Robert C. Hodges
"The Blacklisting of Salt of the Earth: A Study in the Political Culture of the Cold War"
October 23, 1998
by Anthony A. McIntire
Robert C. Hodges of Middle Tennessee State University addressed the Cold War Group on October 23, presenting his paper "The Blacklisting of Salt of the Earth: A Study in the Political Culture of the Cold War. Dr. Hodges received his Ph.D. from the University of Kentucky in 1997 after having studied Cold War films under the direction of Professor Mark W. Summers.
Dr. Hodges believes "Salt of the Earth" serves as a window on the political culture of the cold war that sheds light on what he calls the Radical Movement Culture of American Communism and its relationship to the institutional Communist Party USA. "Salt," and its makers the Communist controlled Independent Productions Company represented the only serious cultural challenge to the Second Red Scare. Moreover, Dr. Hodges maintains that the "Salt" story reveals as well the nature of the anti-communist efforts of the 1950s. Various agencies, both public and private, cooperated in a campaign of coercion and indimidation to suppress the movie and destroy the IPC.
"Salt" has frequently been believed to be a documentary about the 18 month Empire Zink strike in Bayard, New Mexico in the early 1950s. It is not, Dr. Hodges explained. Rather, it is a feature motion picture that is based in reality and was made with the assistance and active participation of the labor union that was involved in the actual strike, Mine-Mill Local 890. The film is extremely accurate in a higher sense, he said, but does this by compressing decades worth of experience on the part of the latino/a members of Local 890 into the strike period. In most of the details, however, screenwriter Michael Wilson was careful to the point of obsession to get the facts down correctly. Today the film hardly seems radical, advocating as it does gender and racial equality, but in the context of the 1950s its ideas were heresy, even revolutionary.
Ironically, the film was made because of the blacklist, he said. The Hollywood blacklist forced CP members out of the studio system, and made available a ready pool of unemployed talent. Because of the blacklist, several CP members decided to form their own company and make pictures their own way unfettered by the studios.
Also ironically, the Communist Party did not contribute to their efforts; in fact, it hindered them in several important ways. Moreover, the Soviet Union, when it had a chance to buy the rights to the picture for distribution in the USSR, drove a very hard bargain with the financially strapped IPC and in the end simply pirated the picture.
The agents of the blacklist studios, the technical workers union, the FBI, the American Legion, and other groups worked diligently first to prevent the film from being made, and failing that to prevent its distribution. Ultimately they succeeded, but only because they were able to whittle away at IPC's meager resources. Each step of production and distribution cost far more than it should have, and yielded results far poorer than normal as a result of the blacklisters efforts. Finally IPC simply collapsed under the pressure.

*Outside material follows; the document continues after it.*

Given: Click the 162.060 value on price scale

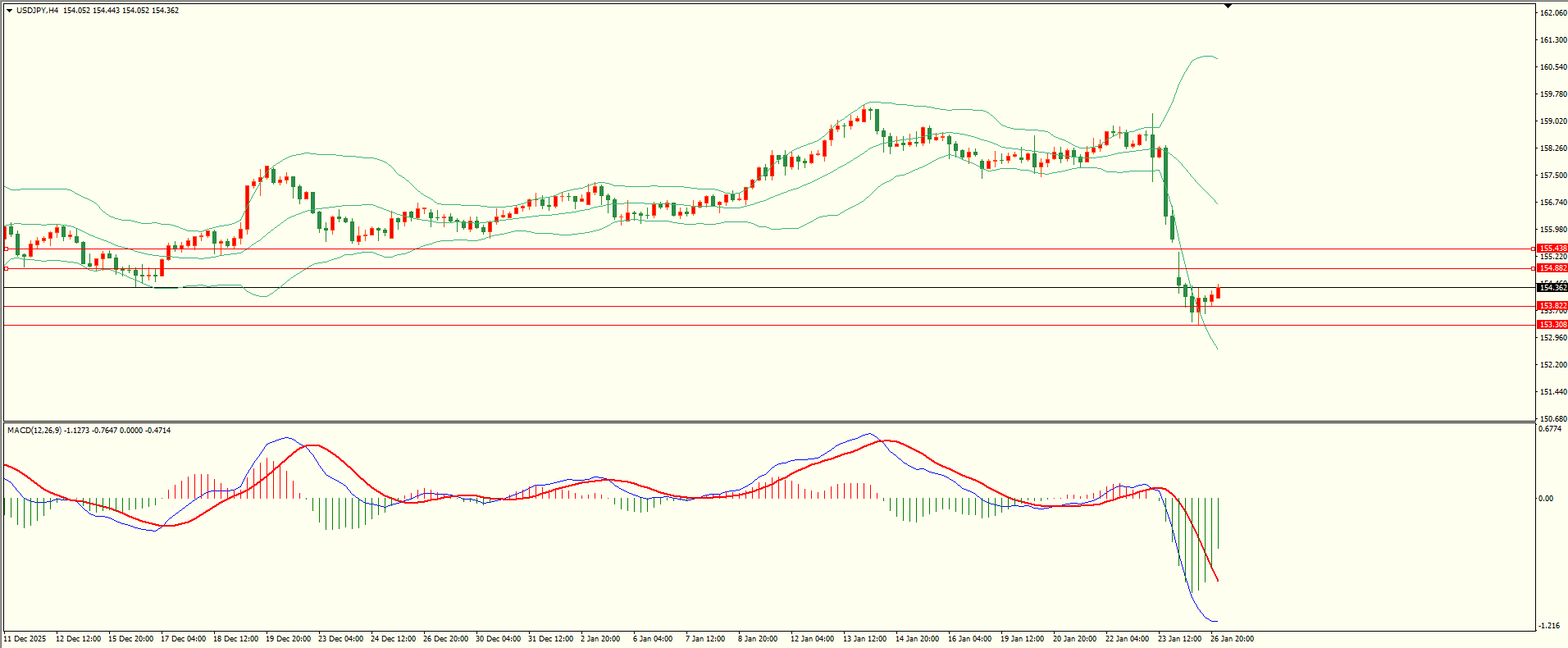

But the film did show to some audiences, and their reaction is revealing. Dr. Hodges contends that the story of the making and unmaking of "Salt" demonstrates in a tentative fashion that no "consensus" society existed. Large numbers of people were open to the broad based popular front radicalism that "Salt" advanced. Dissent was present on a whole range of issues, including race, labor, economics, and gender, but there was little medium for expression of it. Also of crucial importance, is that there was no real leadership on these issues of the type that the CP had provided on progressive issues in its popular front days of the 1930s, because the CP had adopted a hard-core sectarian approach that drove away all but the most die-hard of radicals. In a way, "Salt" was an attempt to resurect the old popular front approach and build a broad-based coalition in support of progressive values. For this reason IPC was a threat, and the anti-communists went to great lengths to suppress it.
Dr. Hodges also maintains that the story of "Salt" shows the values of a wide range of individual communists from varied backgrounds when left to their own devices. The movie shows that the revolution dreamt of in their radical culture was one that resonates strongly today. Equality for women, equality for latino/a citizens, minimum basic living standards, and workplace safety are the substance of the radicalism in "Salt." This point has important implications related to the historiography of American Communism which has long debated whether the CP was simply the instrument of Moscow dutifully carrying out Stalin's orders, or whether it was a grass-roots organization peopled with idealists. Both are true to an extent, said Dr. Hodges. The CP as an institution was a fairly nefarious thing, and its members did march to Moscow's drum. But it also provided an environment wherein a radical movement culture could develop among the rank and file, and this culture is what "communism" meant to most of these people. It impelled them far beyond what Moscow ordered, and drove them with an almost missionary zeal in doomed projects such as IPC.